== The records ==

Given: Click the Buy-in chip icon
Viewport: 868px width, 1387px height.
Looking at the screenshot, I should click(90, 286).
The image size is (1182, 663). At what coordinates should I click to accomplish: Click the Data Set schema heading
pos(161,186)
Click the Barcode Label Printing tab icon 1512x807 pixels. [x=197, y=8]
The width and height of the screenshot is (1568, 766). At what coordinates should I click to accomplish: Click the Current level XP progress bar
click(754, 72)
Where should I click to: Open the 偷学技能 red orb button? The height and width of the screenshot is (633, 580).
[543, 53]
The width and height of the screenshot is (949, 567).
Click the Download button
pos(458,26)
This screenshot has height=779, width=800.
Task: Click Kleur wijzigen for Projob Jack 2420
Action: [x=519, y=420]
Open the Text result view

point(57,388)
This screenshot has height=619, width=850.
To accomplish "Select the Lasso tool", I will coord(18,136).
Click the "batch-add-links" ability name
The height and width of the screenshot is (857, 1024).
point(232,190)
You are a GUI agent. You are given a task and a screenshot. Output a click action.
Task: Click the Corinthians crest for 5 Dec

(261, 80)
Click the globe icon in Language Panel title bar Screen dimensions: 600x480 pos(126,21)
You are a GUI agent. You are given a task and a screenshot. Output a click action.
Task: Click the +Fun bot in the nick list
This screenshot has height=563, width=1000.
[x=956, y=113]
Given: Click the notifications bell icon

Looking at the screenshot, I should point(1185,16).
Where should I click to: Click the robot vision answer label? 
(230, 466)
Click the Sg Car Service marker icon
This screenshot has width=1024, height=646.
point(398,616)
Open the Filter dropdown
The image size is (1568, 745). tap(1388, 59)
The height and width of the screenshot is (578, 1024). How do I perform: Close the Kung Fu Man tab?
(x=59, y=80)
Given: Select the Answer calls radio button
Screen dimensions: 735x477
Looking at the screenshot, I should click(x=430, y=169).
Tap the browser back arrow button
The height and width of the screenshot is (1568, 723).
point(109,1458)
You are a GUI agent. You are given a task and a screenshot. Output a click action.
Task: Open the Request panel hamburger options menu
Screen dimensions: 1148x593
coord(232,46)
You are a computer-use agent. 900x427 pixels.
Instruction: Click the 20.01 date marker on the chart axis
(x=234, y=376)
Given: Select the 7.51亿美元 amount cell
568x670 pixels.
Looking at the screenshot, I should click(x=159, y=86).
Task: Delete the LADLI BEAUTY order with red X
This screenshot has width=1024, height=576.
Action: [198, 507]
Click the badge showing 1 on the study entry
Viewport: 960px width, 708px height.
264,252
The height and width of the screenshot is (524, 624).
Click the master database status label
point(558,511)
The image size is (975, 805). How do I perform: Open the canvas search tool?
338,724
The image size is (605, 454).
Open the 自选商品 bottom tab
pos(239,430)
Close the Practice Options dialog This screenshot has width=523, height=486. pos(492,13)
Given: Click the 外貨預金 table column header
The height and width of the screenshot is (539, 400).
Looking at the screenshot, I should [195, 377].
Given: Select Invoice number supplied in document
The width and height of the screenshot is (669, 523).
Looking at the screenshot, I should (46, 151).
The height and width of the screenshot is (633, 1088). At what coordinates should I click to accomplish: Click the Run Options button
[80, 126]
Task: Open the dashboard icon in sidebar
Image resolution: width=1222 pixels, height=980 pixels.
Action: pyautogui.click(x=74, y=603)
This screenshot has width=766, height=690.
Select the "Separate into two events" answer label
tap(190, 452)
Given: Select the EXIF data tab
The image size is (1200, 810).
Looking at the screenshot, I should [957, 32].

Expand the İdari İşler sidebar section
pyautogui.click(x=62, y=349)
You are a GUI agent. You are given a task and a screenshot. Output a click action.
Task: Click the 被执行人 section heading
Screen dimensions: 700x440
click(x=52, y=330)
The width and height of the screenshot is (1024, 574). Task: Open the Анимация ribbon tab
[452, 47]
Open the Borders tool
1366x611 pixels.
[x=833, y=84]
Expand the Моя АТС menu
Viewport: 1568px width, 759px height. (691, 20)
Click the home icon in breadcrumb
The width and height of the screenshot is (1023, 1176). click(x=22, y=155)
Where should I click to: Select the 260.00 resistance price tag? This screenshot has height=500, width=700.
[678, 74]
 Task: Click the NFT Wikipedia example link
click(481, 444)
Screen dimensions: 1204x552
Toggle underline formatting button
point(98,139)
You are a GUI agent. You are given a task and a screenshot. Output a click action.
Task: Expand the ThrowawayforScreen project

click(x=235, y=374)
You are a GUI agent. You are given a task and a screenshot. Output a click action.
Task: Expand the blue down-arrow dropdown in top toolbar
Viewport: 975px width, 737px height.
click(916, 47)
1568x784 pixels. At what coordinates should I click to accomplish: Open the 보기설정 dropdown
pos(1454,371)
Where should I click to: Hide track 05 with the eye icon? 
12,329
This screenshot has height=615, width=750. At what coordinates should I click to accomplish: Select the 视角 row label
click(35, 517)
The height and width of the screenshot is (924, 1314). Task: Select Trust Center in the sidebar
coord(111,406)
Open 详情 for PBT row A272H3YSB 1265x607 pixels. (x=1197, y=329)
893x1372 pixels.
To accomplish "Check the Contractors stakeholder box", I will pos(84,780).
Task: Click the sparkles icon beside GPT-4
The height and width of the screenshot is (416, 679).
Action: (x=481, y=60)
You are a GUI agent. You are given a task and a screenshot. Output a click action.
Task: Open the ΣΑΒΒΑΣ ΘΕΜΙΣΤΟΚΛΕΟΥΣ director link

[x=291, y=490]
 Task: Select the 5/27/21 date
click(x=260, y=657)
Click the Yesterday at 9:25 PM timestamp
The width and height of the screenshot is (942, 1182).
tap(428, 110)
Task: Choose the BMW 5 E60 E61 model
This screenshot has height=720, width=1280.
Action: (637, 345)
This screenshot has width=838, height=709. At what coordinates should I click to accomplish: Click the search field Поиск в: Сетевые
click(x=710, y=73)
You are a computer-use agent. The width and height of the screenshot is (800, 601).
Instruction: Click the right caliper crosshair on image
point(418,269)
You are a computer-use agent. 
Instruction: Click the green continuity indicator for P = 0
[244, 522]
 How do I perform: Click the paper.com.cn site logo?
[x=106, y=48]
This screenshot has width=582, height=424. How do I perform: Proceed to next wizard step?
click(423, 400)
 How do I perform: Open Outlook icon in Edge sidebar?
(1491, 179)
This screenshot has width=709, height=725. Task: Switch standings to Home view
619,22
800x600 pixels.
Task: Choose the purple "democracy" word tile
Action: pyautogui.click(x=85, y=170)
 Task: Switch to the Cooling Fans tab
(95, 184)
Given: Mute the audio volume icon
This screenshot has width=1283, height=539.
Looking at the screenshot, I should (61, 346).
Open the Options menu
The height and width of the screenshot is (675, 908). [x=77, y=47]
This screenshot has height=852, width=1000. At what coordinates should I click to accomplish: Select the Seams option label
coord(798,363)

===

Find the lines in the data that hold the word "computer". Reply with how many there are and nothing more.

3